Description of the task - Echo these lines word for word, beginning with the first line of the records and stopping after the line that contains "This screenshot has width=364, height=1013.".

Recorded information -
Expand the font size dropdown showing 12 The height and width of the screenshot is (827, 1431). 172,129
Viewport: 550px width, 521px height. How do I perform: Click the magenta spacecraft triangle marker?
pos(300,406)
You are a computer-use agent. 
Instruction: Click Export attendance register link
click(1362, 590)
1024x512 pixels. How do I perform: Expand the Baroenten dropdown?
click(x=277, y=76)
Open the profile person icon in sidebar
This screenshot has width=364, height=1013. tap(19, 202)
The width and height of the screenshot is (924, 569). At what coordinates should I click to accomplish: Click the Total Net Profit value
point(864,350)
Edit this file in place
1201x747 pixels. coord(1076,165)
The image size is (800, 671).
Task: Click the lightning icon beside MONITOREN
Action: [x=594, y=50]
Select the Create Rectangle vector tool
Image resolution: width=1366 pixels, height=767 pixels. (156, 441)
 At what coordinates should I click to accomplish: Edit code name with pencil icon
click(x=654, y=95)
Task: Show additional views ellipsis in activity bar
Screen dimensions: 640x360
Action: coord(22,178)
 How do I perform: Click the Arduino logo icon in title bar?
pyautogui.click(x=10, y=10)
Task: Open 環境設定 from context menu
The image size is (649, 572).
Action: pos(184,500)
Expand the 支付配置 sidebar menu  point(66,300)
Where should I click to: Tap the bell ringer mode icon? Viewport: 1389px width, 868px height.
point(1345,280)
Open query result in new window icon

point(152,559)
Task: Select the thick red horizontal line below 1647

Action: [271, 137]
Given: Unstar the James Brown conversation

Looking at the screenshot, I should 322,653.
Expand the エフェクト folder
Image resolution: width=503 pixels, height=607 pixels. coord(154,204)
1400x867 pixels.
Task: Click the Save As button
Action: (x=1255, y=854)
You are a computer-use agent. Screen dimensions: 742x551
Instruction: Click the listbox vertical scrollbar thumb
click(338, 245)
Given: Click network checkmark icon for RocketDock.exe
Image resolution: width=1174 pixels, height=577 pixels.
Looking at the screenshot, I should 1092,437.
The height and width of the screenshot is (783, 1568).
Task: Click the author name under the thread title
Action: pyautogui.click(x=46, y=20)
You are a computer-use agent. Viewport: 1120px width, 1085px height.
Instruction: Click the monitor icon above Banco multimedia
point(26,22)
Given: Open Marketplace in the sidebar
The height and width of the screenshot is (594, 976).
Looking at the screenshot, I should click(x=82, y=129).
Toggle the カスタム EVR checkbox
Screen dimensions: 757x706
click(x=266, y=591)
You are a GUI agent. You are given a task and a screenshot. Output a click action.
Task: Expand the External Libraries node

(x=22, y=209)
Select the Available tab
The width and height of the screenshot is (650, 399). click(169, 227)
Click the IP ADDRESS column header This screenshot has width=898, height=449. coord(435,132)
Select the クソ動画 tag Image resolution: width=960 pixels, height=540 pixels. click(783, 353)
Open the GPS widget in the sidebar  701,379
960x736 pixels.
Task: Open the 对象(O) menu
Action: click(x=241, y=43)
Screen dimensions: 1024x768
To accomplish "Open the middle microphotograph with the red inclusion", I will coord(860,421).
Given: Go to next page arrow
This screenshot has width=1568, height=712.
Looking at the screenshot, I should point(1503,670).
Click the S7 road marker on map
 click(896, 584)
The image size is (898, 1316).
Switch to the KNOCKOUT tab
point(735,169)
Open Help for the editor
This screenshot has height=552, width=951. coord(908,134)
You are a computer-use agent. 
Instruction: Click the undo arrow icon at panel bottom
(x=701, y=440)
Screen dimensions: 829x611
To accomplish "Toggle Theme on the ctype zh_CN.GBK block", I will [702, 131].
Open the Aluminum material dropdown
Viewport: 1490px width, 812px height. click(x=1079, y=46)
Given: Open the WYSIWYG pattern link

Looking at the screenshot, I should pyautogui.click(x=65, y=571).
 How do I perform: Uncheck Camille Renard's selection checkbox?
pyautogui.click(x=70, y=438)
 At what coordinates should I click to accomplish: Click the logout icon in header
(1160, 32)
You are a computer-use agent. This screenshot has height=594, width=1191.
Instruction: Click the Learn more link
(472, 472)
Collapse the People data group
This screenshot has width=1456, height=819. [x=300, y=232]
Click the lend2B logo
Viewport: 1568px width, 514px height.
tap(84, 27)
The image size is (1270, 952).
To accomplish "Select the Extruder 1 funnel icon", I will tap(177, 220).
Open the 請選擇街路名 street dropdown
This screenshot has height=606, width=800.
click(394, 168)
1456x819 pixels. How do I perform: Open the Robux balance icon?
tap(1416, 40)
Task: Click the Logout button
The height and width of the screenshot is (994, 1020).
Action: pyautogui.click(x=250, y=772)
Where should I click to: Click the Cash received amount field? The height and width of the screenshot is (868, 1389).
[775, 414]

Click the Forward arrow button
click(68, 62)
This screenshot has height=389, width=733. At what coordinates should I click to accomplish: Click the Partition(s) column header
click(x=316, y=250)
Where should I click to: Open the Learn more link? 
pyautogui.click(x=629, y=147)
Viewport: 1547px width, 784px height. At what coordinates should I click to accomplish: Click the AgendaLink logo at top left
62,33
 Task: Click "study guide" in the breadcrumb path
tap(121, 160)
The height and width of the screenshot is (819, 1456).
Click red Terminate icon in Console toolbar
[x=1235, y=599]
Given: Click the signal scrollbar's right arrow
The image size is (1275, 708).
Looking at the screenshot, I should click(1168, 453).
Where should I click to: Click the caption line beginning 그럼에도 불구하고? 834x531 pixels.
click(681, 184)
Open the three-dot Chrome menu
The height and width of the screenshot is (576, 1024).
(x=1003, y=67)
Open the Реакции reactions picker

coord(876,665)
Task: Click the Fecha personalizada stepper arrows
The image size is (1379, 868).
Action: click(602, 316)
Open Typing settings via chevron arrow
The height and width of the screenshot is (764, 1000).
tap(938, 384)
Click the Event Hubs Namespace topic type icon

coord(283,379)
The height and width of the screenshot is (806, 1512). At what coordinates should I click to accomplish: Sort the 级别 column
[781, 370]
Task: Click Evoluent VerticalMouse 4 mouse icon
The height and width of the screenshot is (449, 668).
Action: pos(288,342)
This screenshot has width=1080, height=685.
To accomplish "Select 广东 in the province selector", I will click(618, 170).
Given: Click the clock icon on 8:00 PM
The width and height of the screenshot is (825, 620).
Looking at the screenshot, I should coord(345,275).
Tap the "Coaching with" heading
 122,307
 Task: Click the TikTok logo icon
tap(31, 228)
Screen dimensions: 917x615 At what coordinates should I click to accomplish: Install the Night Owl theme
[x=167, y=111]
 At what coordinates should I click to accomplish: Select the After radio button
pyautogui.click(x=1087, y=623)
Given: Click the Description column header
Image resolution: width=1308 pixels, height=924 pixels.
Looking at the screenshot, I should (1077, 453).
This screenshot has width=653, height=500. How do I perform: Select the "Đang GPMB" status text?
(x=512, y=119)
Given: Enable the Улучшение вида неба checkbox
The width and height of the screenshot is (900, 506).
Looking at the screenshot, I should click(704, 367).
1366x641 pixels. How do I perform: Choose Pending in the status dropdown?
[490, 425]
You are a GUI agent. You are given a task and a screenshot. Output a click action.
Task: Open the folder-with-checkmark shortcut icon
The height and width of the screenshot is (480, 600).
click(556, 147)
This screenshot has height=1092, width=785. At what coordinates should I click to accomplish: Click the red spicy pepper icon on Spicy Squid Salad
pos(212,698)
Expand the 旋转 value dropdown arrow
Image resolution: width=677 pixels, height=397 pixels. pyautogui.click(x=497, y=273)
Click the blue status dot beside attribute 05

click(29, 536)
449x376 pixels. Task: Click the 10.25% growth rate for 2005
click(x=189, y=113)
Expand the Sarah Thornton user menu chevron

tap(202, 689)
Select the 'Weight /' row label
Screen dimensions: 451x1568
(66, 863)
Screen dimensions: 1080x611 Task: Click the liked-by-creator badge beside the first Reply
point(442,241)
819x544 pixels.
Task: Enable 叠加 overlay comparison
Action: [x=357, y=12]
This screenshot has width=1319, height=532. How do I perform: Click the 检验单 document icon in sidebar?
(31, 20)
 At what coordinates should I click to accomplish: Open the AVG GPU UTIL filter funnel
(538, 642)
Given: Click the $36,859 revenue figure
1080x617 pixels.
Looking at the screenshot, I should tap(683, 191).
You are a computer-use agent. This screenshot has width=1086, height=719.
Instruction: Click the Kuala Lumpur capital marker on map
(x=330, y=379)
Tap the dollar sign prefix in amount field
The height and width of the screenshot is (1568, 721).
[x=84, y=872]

Response -
Expand the font size dropdown showing 12 The height and width of the screenshot is (827, 1431). 172,129
Viewport: 550px width, 521px height. How do I perform: Click the magenta spacecraft triangle marker?
pos(300,406)
You are a computer-use agent. 
Instruction: Click Export attendance register link
click(1362, 590)
1024x512 pixels. How do I perform: Expand the Baroenten dropdown?
click(x=277, y=76)
Open the profile person icon in sidebar
This screenshot has width=364, height=1013. tap(19, 202)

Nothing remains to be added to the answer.